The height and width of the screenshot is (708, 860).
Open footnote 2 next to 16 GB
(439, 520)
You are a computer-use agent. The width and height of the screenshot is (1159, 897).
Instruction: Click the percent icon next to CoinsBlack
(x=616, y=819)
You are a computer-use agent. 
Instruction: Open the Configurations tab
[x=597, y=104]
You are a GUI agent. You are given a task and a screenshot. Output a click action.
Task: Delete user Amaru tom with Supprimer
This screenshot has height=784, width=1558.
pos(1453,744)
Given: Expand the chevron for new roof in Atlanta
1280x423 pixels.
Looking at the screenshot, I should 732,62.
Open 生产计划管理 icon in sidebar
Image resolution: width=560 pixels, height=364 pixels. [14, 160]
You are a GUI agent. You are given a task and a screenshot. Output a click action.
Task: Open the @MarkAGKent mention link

══════════

What is needed:
Would you reproduce all of the data exactly, without a single alteration?

Reply to the task:
The height and width of the screenshot is (708, 860).
Open footnote 2 next to 16 GB
(439, 520)
You are a computer-use agent. The width and height of the screenshot is (1159, 897).
Instruction: Click the percent icon next to CoinsBlack
(x=616, y=819)
You are a computer-use agent. 
Instruction: Open the Configurations tab
[x=597, y=104]
You are a GUI agent. You are given a task and a screenshot. Output a click action.
Task: Delete user Amaru tom with Supprimer
This screenshot has height=784, width=1558.
pos(1453,744)
Given: Expand the chevron for new roof in Atlanta
1280x423 pixels.
Looking at the screenshot, I should 732,62.
Open 生产计划管理 icon in sidebar
Image resolution: width=560 pixels, height=364 pixels. [14, 160]
You are a GUI agent. You are given a task and a screenshot. Output a click action.
Task: Open the @MarkAGKent mention link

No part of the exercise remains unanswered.